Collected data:
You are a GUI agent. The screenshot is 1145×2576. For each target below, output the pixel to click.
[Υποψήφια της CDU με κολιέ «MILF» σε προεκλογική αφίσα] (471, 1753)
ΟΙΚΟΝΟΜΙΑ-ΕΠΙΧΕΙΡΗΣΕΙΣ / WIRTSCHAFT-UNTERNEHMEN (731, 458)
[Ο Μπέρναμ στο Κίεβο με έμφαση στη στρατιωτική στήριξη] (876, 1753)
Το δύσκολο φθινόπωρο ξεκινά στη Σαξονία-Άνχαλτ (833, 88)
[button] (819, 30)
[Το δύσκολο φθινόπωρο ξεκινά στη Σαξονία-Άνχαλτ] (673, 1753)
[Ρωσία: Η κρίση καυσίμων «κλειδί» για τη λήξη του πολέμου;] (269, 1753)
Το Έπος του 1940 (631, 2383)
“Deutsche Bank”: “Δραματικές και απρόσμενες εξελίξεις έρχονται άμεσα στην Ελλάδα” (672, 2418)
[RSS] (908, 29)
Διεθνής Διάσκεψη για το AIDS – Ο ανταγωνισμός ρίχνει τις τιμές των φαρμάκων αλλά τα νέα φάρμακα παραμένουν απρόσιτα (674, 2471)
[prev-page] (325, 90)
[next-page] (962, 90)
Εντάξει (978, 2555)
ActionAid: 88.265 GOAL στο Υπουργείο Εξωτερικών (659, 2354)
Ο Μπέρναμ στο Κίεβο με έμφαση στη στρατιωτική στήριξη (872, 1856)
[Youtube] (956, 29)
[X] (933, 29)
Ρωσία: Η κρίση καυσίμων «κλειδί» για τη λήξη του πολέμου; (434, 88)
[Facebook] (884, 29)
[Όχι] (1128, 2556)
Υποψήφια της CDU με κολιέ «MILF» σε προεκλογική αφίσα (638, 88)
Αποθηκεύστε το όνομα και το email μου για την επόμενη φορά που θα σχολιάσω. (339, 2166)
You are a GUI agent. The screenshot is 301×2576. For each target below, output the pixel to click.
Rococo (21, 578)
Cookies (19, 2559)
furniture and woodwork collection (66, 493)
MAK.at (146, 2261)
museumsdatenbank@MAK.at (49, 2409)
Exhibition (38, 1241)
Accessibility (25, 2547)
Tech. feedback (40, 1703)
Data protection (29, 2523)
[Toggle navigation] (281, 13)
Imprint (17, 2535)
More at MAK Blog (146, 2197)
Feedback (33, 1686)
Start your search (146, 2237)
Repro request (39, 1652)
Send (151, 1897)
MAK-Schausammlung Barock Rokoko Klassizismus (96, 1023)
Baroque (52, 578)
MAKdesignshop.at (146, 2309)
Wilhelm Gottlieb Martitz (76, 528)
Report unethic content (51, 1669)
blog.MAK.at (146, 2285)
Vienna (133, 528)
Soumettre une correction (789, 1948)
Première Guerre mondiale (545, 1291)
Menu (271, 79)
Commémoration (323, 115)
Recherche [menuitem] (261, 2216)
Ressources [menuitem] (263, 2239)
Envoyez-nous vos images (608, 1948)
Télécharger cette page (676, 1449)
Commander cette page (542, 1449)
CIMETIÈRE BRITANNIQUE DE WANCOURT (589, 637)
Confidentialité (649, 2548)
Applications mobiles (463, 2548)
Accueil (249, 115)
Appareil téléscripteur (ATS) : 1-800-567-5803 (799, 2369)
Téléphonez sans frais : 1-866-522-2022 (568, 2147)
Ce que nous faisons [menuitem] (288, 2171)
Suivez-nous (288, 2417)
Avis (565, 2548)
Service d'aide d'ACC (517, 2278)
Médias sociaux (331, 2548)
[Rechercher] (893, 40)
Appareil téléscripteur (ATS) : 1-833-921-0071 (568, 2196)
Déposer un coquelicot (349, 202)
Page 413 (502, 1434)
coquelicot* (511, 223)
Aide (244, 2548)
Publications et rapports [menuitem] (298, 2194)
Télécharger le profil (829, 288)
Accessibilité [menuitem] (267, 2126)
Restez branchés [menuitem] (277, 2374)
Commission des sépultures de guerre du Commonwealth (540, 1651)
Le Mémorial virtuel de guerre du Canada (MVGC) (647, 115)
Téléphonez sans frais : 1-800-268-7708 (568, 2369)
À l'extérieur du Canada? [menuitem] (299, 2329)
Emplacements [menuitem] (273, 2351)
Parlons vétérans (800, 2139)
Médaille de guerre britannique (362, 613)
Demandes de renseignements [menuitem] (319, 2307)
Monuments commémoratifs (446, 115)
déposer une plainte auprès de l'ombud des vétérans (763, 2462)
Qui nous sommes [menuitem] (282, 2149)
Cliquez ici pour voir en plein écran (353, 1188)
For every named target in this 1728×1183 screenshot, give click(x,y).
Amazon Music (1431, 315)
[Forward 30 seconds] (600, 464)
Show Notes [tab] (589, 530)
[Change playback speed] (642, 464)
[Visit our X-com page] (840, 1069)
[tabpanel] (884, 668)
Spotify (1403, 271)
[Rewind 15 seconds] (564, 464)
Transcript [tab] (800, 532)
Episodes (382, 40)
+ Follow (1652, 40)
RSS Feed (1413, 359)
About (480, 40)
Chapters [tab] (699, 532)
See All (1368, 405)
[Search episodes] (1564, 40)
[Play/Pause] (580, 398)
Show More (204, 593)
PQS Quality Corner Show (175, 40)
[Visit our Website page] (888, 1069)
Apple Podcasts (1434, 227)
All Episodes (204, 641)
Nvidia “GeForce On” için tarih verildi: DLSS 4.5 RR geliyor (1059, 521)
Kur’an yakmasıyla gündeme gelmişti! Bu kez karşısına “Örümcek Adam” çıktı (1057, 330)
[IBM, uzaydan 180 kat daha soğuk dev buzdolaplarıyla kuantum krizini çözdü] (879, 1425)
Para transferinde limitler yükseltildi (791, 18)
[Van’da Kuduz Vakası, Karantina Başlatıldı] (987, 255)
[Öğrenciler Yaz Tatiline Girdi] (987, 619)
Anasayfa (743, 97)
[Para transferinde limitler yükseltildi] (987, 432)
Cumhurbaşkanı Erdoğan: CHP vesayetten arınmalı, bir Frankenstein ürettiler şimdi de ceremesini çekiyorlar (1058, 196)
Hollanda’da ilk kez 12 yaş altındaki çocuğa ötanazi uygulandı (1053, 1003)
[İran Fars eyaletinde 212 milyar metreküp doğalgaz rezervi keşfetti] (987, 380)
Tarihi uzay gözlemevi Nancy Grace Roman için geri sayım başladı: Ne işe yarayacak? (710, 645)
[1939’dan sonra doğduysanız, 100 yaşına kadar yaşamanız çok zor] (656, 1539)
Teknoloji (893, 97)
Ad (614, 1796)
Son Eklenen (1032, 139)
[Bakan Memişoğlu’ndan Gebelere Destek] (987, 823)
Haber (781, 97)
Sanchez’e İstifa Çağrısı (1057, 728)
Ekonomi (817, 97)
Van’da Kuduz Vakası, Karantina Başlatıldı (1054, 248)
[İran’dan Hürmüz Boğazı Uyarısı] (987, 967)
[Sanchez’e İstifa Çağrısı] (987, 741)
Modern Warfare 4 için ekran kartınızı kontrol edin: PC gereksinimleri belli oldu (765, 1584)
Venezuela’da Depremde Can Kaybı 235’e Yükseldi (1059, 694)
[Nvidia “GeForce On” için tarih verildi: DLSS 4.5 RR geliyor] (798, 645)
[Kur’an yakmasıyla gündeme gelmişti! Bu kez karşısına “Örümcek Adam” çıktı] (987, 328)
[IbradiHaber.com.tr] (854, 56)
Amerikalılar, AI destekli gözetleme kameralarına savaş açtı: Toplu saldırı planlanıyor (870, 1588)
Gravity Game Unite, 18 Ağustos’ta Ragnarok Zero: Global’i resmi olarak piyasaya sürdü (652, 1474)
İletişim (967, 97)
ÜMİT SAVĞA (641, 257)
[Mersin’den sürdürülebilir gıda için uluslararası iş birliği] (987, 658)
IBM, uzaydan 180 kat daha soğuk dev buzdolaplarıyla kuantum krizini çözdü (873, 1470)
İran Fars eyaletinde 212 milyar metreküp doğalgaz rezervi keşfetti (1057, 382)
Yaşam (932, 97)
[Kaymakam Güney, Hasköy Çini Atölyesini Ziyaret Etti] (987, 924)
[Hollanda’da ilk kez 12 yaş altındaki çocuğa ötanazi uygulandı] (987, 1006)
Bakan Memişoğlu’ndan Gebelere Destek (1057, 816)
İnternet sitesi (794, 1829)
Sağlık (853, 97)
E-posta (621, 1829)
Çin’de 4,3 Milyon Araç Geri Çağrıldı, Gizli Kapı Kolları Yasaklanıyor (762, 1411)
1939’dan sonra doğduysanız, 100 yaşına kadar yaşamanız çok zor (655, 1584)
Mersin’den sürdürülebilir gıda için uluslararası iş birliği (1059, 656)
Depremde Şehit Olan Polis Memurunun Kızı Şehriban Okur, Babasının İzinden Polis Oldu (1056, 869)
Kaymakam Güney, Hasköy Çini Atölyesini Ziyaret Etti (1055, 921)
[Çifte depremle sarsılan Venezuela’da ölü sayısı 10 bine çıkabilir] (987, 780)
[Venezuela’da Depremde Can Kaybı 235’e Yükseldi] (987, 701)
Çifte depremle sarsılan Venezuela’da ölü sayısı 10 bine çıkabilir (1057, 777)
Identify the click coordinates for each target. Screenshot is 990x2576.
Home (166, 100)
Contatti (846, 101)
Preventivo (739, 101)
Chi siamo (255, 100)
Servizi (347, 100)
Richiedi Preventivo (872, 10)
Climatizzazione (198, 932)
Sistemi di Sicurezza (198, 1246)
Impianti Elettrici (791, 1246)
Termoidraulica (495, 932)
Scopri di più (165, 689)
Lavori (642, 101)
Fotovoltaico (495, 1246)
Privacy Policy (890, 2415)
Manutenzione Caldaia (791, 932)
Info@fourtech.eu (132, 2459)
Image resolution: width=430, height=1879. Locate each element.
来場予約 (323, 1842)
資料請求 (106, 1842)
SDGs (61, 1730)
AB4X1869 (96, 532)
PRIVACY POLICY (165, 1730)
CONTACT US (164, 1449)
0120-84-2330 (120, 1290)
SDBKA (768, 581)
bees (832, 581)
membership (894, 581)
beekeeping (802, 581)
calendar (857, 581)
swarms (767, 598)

(DIRECTIONS)
Out of the entries above, write out only the lines between the line holding "[Mersin’den sürdürülebilir gıda" and the line holding "Bakan Memişoğlu’ndan Gebelere Destek (1057, 816)", inclusive, each exactly as given.

(ANSWER)
[Mersin’den sürdürülebilir gıda için uluslararası iş birliği] (987, 658)
IBM, uzaydan 180 kat daha soğuk dev buzdolaplarıyla kuantum krizini çözdü (873, 1470)
İran Fars eyaletinde 212 milyar metreküp doğalgaz rezervi keşfetti (1057, 382)
Yaşam (932, 97)
[Kaymakam Güney, Hasköy Çini Atölyesini Ziyaret Etti] (987, 924)
[Hollanda’da ilk kez 12 yaş altındaki çocuğa ötanazi uygulandı] (987, 1006)
Bakan Memişoğlu’ndan Gebelere Destek (1057, 816)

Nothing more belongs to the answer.